(Dataset entries begins)

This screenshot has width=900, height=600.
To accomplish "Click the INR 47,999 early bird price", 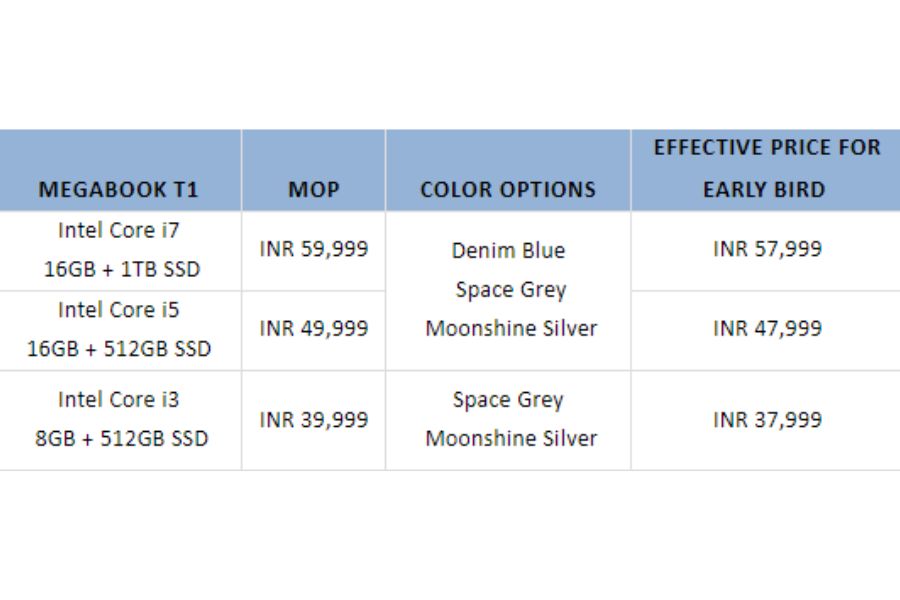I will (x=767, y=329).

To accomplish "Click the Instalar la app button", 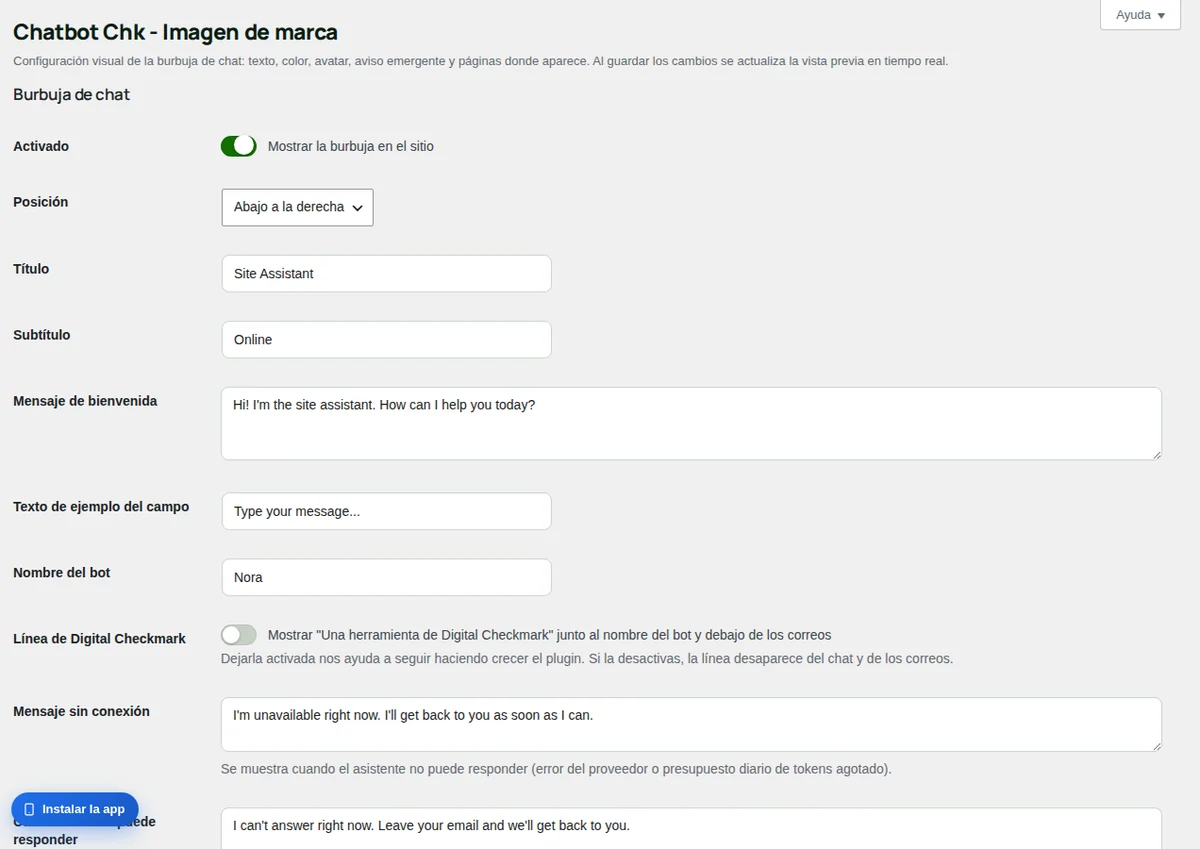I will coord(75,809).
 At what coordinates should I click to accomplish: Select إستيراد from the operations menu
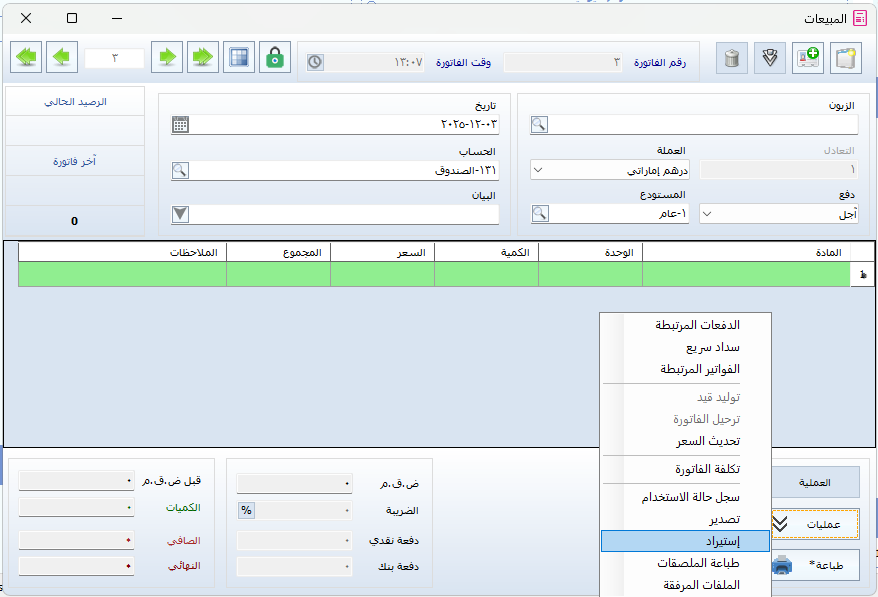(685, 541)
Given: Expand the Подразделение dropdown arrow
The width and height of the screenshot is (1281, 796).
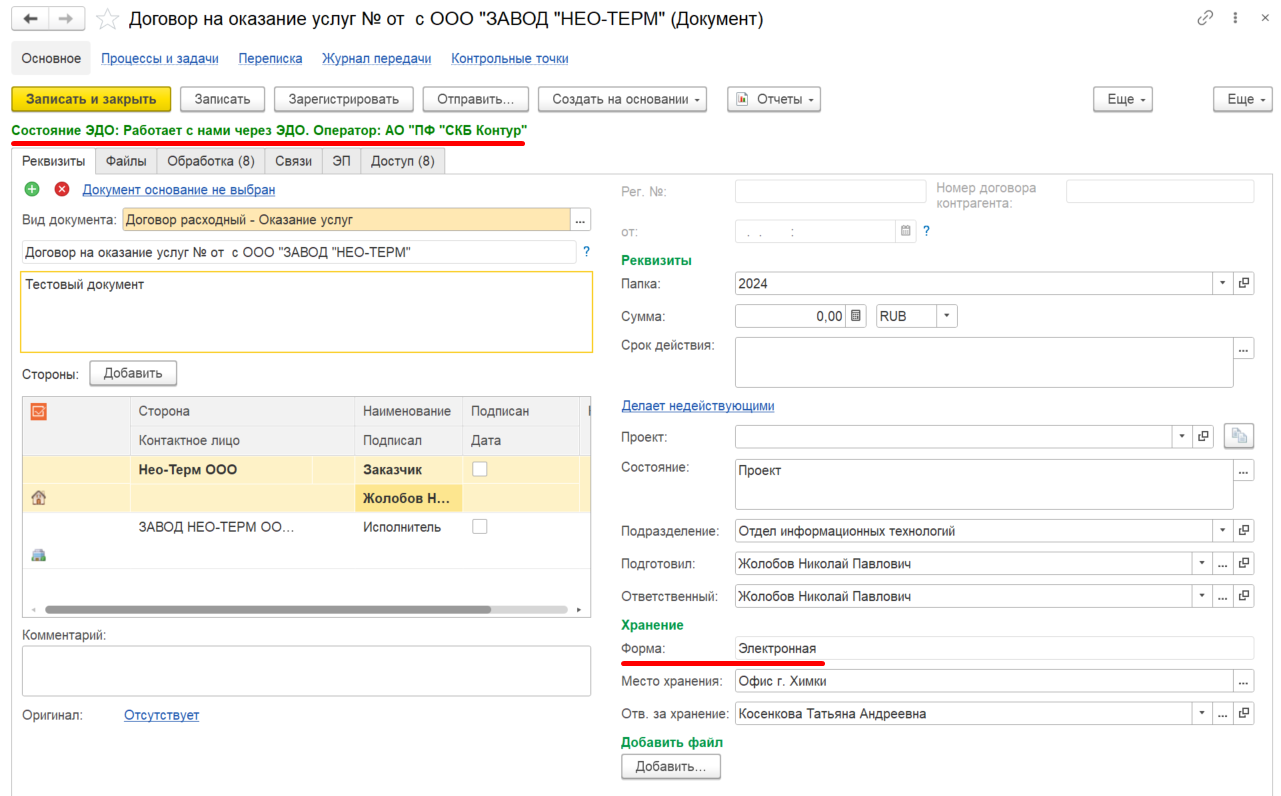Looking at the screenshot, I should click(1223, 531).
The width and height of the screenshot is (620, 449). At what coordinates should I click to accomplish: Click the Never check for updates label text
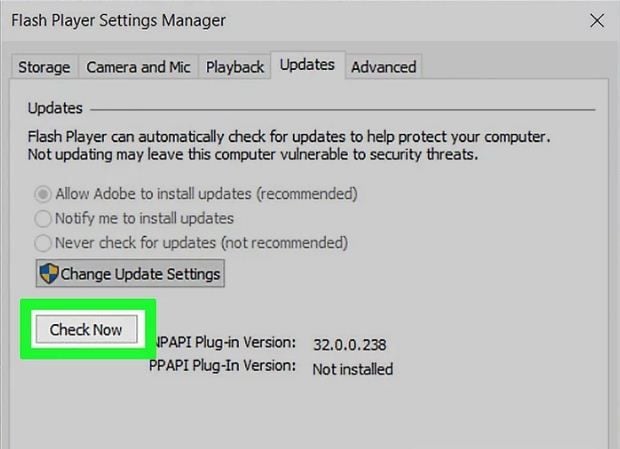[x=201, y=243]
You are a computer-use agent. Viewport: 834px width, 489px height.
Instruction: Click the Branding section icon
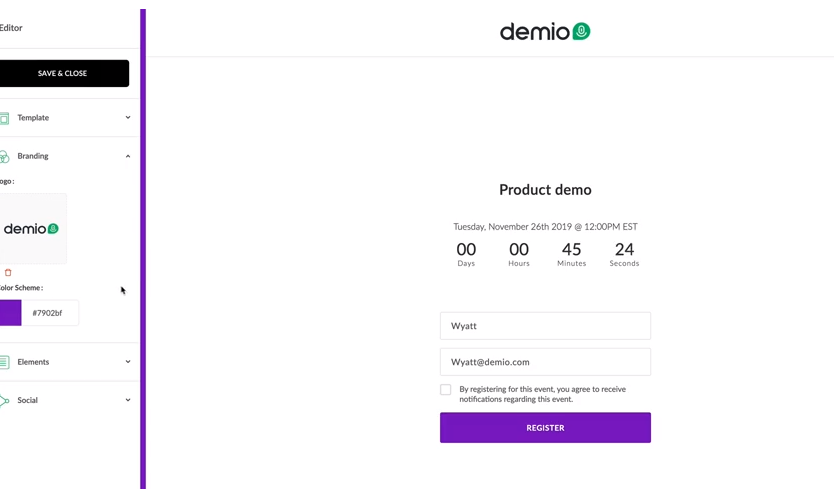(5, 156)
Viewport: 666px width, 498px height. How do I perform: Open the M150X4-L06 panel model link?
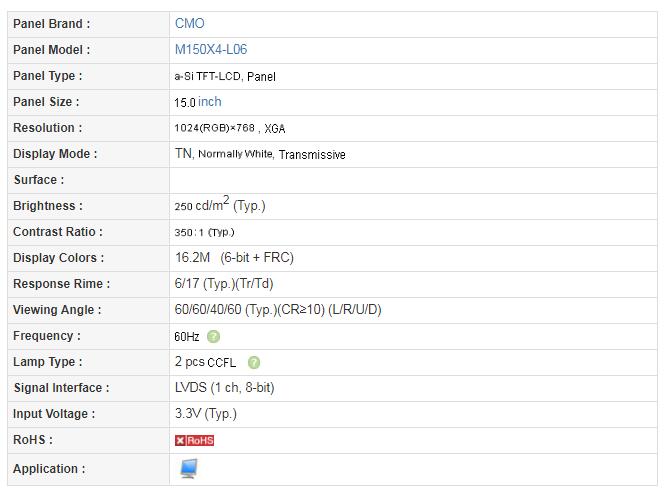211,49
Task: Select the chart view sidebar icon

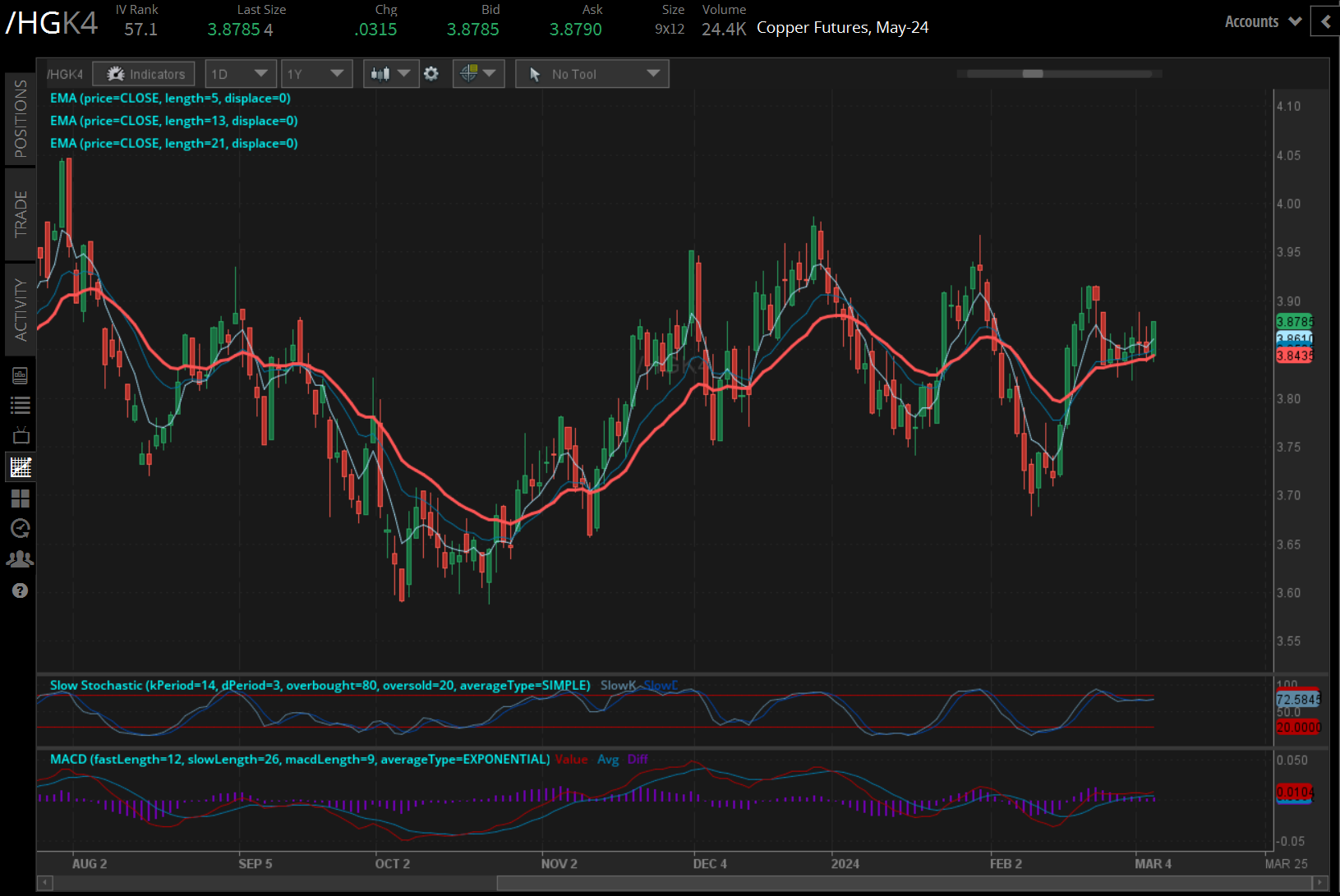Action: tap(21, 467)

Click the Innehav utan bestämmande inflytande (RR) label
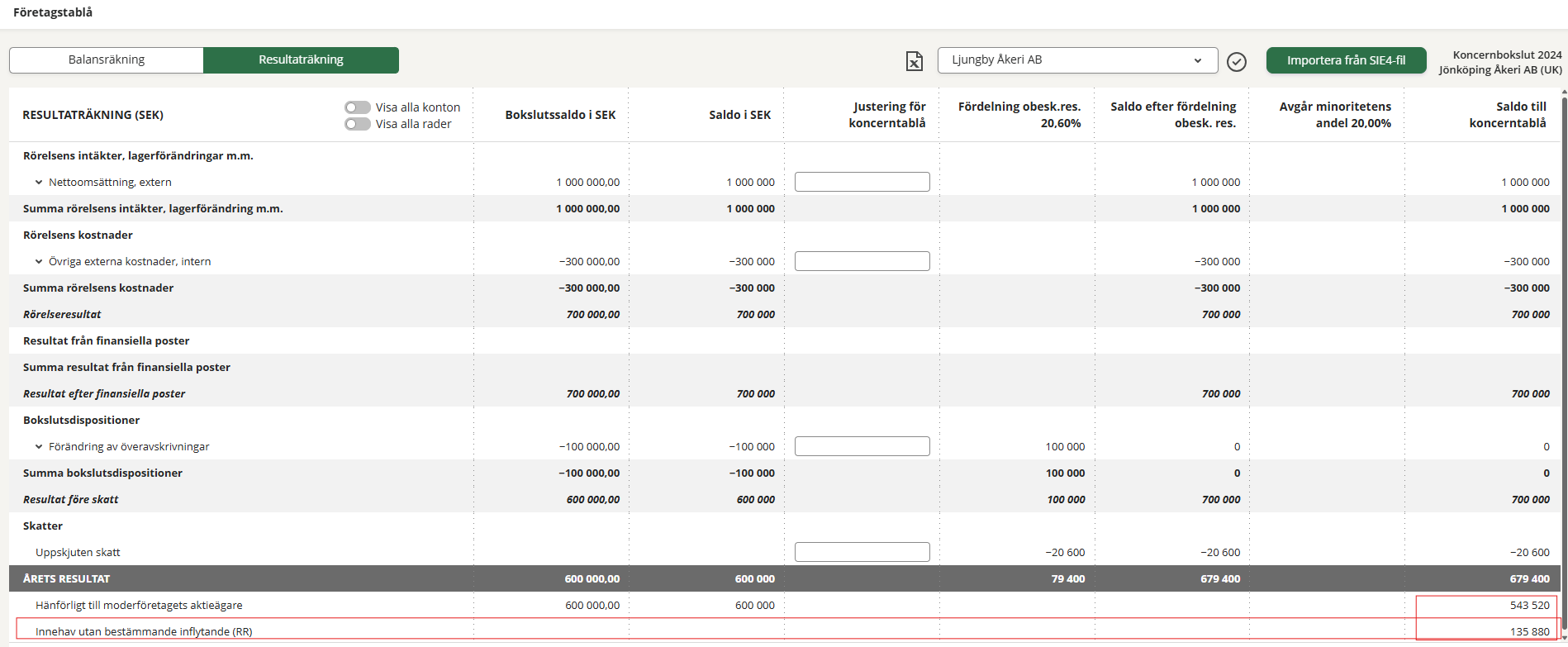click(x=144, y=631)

(Dataset entries ends)

With pictures omitted, reproduce exactly the lines from the line containing "Click the Innehav" through the end of the data above.

§ Exercise output:
Click the Innehav utan bestämmande inflytande (RR) label
click(x=144, y=631)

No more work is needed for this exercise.